Huit mois après son ouverture, le CUSM doit effectuer des compressions

Le CUSM jongle avec des scénarios combinant des fermetures de lits et des compressions de personnel au sein même du superhôpital.
Photo: Annik MH De Carufel Le Devoir Le CUSM jongle avec des scénarios combinant des fermetures de lits et des compressions de personnel au sein même du superhôpital.

Seulement huit mois après son ouverture, le Centre universitaire de santé McGill (CUSM) doit composer avec des compressions, selon ce qu’a appris le quotidien The Gazette.


En raison d’une directive du gouvernement québécois, le CUSM jongle avec des scénarios combinant des fermetures de lits et des compressions de personnel au sein même du superhôpital (site Glen dans Notre-Dame-de-Grâce) mais aussi à l’hôpital Général de Montréal, à celui de Lachine, et à l’Institut et hôpital neurologique de Montréal.

On ignore encore le nombre de lits en moins que comptera l’institution. Mais le ministère de la Santé et des Services sociaux a indiqué que le centre sera financé en fonction d’un taux d’occupation de 85 % des lits.

Or, le taux d’occupation moyen à McGill est de 91 %. Une coupure de 15 % par exemple pourrait se traduire par une fermeture de 125 lits pour l’ensemble des sites. Mais un autre scénario parle de 60 lits en moins, ce qui fait qu’il y aurait 770 lits.

Les compressions seraient d’environ 35 millions pour l’année financière 2015-2016.  

2 commentaires
  • Danielle Houle - Inscrite 23 décembre 2015 09 h 22

    BELLE GE$TION

    Bravo et merci au tandem Couillard/Barrette !!! C'est génial de remplir les poches des médecins et de réduire le nombre de lits dans un hôpital. Belle ge$tion. Avez-vous oublié que l'objectif du système de santé, ce n'est pas de soigner et guérir la sainte piasse, mais de s'occuper des malades ? Puis on se demande après pourquoi on déteste de plus en plus les médecins et les hôpitaux.

  • Nicole Delisle - Abonné 23 décembre 2015 09 h 46

    "Coupures", le mot le plus utilisé en 2015 avec le mot austérité!

    Gouvernement de droite qui ne pense qu'en fonction de coupures et d'austérité!
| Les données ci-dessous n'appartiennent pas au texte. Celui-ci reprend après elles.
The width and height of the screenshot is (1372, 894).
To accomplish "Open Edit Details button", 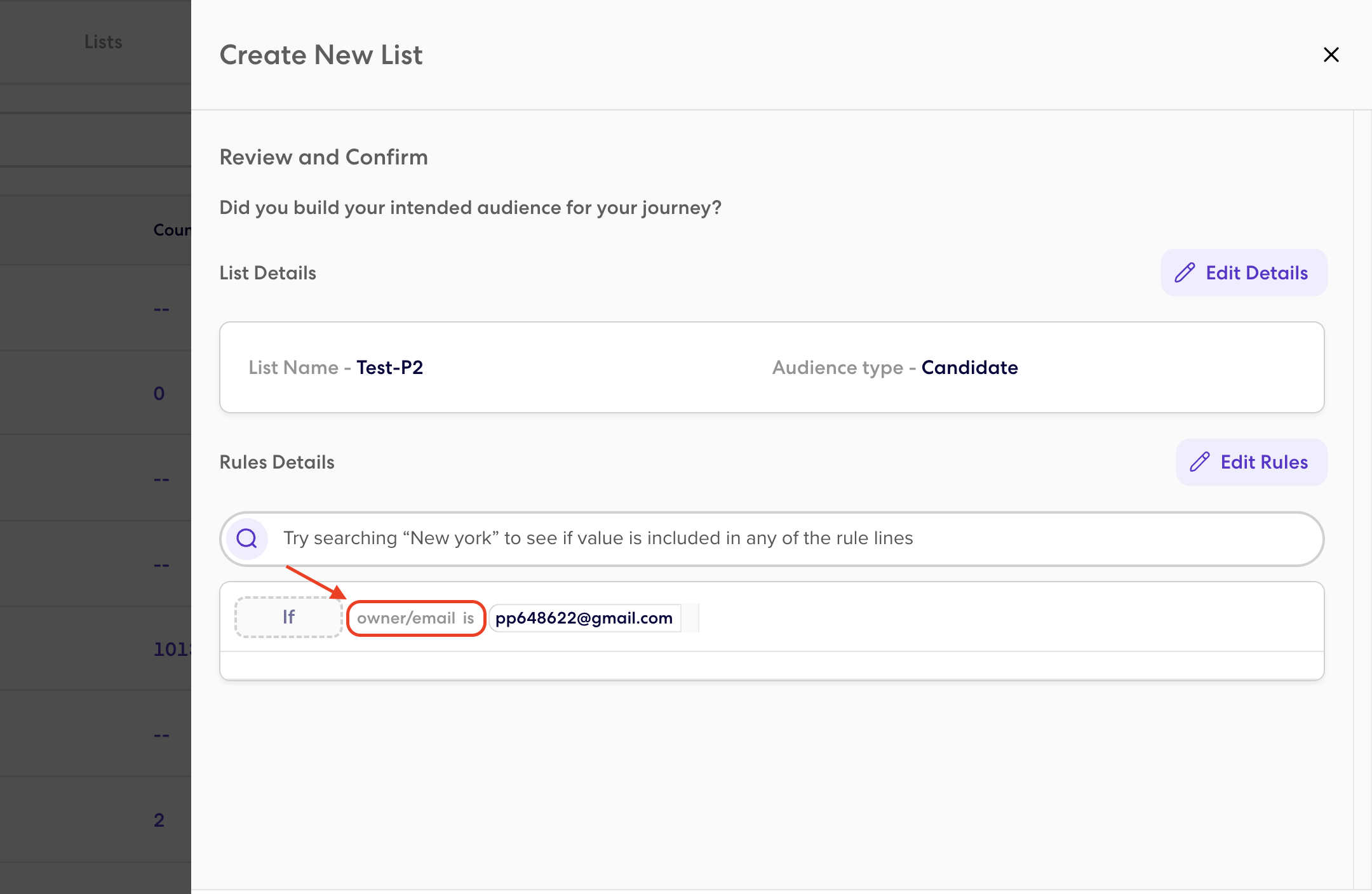I will 1244,272.
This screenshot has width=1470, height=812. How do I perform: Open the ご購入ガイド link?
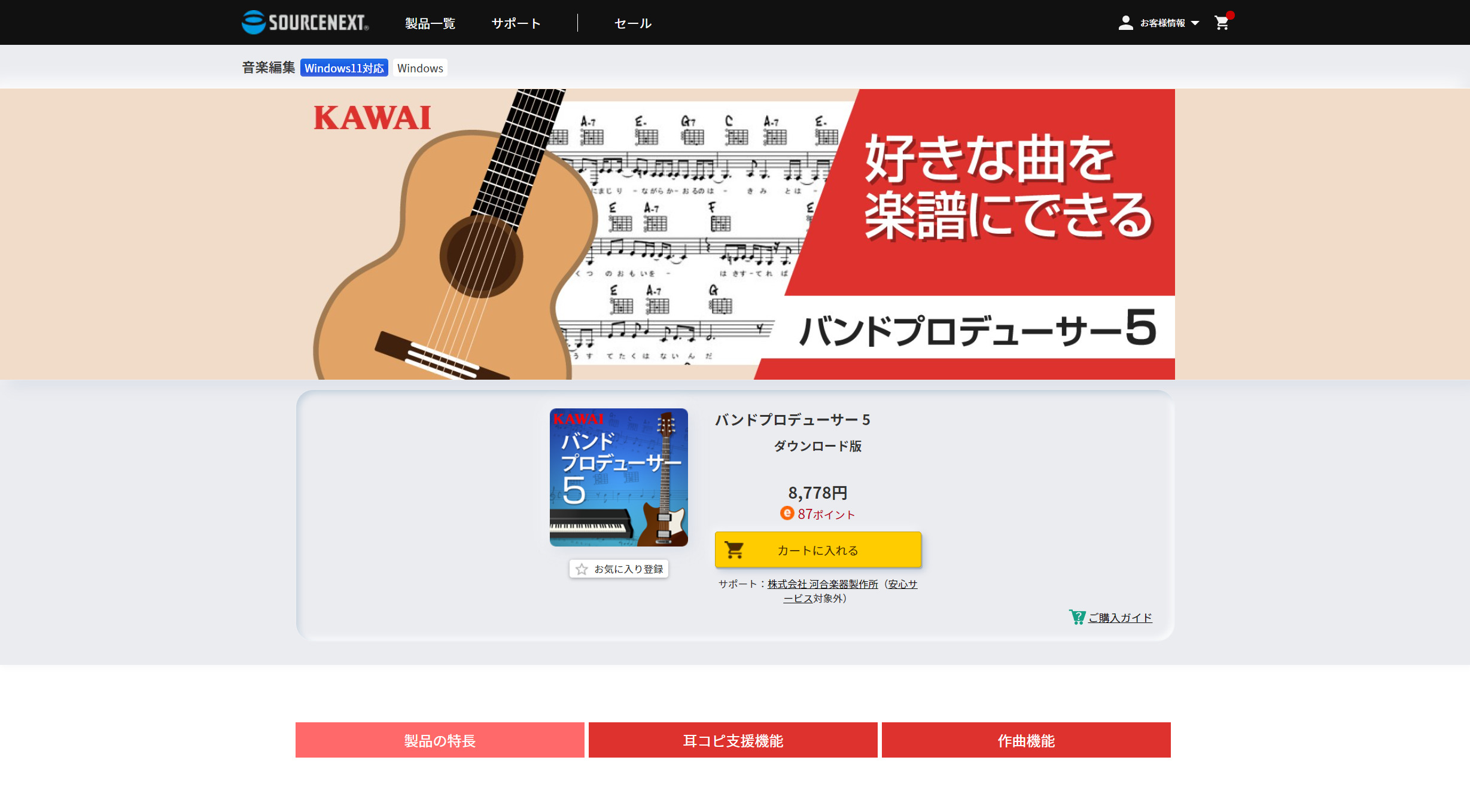[1120, 618]
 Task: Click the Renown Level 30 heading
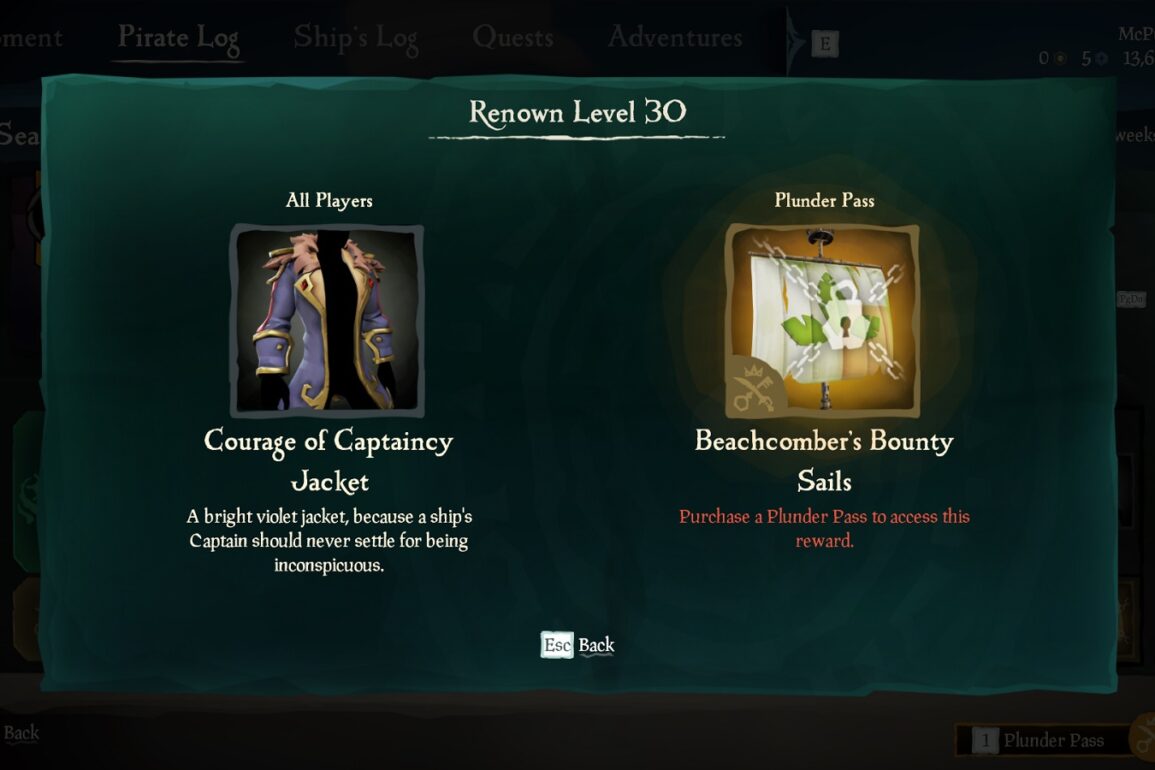pos(578,112)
C'est là leur seule compétence. Les malades et la population en général peuvent bien souffrir et attendre, ils n'en ont que faire! Pendant ce temps, les contrats d'informatique au gouvernement, les privilèges et primes au rendement pleuvent et siphonnent les coffres. À quoi cela sert-il de payer des médecins millionnaires alors
    que les hôpitaux ferment des lits, fonctionnent à personnel réduit, et que les patients
    attendent des mois pour ne pas dire des années pour être soignés? Pourquoi construit-on des hôpitaux si c'est pour en réduire l'accès quand ils sont à peine ouverts? M.Barrette peut-il expliquer logiquement une telle absurdité? Non, car les malades ce sont les derniers maillons de la chaîne et le ministre n'en a que pour les
    médecins et leurs grands avantages. Le patient devra payer pour être soigné avant
    longtemps, les frais accessoires n'en sont que le début. Le plan de privatisation est
    en marche. Nous verrons bientôt ces lits inoccupés dans les hôpitaux trouver preneurs par des patients fortunés et payants! Et cela dans la plus grande discrétion... Voilà ce que M. Barrette a en tête et n'ébruite pas. Si cela s'avère vrai,
    cela sera la plus grande tromperie et le plus gros scandale jamais vu, pire que celui
    de la construction! Nous n'en avons pas fini avec ce parti libéral.